As one X user wryly observed, “if untrustworthyness had mass, putting Musk and Altman too close to one another would collapse the courtroom and all of earth into a black hole.”
OpenAI did not immediately respond to a request for comment. On X, Musk posted a statement saying he planned to appeal.
The problem extends beyond Musk and Altman. Trial evidence showed Murati helped orchestrate Altman’s removal, then switched sides to support his reinstatement while appearing “totally uninterested” in disclosing her role. Shivon Zilis, a close Musk associate who served on OpenAI’s board, asked Musk if he’d “prefer I stay close and friendly to OpenAI to keep info flowing” during his departure , without revealing that she and Musk had two children together. Brockman’s diary entries were central to Musk’s case; at one point, he admitted Musk could “correctly” claim “we weren’t honest with him” if OpenAI made a for-profit shift without his involvement.
Musk v. Altman gave each man a platform to attack the other and, in theory, position himself as the more responsible steward of AI. But the clearer lesson is that several of the industry’s most recognizable names are, at best, naive , and, at worst, hypocrites with little concern for the consequences of their actions.
Public sentiment toward AI has never been lower. A Pew Research survey from last summer found that half of US adults say the “increased use of AI in daily life makes them feel more concerned than excited” , with only 10 percent feeling more excited than concerned. Many worries center on job loss, but protests against massive data center construction are also growing across the country. Some resistance has turned potentially violent, with individuals allegedly trying to attack Altman’s home on two separate occasions. And numerous tech CEOs themselves admit to having bunkers or other doomsday preparations in case things go badly.
These companies publicly promote AI as a tool that empowers users. Yet a 2025 Pew Research study found that nearly 60 percent of US adults feel they have little to no control over how AI is used in their lives. In the United States, meaningful government regulation , which could at least provide some external oversight , remains uncertain. And now, it is clearer than ever how far the AI industry’s biggest players will go to maintain their grip on power.

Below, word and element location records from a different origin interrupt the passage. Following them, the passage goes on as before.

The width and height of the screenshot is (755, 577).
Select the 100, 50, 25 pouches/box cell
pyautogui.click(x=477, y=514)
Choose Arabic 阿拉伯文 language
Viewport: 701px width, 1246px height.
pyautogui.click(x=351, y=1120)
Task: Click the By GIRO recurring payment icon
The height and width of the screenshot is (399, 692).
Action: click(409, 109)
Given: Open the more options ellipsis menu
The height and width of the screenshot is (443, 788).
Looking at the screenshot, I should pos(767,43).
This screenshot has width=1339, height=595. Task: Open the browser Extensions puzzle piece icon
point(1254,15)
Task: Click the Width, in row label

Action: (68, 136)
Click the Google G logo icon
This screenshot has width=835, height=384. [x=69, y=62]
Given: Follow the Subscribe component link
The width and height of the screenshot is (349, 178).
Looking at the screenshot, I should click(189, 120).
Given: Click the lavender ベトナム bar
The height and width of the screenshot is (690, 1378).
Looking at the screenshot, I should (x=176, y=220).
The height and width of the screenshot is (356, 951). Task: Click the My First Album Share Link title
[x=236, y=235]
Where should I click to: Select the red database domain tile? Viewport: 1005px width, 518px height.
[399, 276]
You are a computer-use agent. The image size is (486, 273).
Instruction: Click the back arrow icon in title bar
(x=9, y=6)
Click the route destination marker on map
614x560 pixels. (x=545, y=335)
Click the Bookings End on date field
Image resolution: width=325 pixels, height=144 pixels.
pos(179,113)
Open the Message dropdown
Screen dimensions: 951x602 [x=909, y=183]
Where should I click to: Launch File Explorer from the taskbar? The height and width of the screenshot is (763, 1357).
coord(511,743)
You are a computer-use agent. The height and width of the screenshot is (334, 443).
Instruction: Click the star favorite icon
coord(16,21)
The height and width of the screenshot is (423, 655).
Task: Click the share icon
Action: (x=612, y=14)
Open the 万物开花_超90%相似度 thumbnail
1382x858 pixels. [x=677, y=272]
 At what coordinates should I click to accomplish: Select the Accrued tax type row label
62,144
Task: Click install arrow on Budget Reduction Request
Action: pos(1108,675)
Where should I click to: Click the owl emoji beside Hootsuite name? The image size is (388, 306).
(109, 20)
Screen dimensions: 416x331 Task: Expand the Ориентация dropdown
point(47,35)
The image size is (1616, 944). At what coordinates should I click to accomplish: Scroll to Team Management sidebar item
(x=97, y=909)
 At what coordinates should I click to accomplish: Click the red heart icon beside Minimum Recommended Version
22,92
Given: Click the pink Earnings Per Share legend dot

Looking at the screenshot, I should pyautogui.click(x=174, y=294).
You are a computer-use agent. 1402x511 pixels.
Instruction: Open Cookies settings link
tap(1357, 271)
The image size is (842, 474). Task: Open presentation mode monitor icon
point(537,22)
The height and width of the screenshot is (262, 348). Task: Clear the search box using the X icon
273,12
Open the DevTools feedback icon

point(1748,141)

Amid the trial’s mountain of evidence, one document stands out as a rare moment when Altman and Musk offered to give up some authority. In March 2015, Altman emailed Microsoft CEO Satya Nadella with a simple request: Sign a letter he and Musk were drafting, calling on the US government to create “a new regulatory agency for AI safety” and address “the biggest risk to the continued existence of humanity that most people are ignoring.” Weeks later, Nadella responded to shut down the idea. The “issue of human safety and the control problem will become real issues,” he acknowledged. But executives, he insisted, should be pushing for “federal funding and encouragement of research,” not oversight. Altman quickly agreed. The letter, he promised, would be revised , leaving the possibility of regulating the AI industry “if and when.”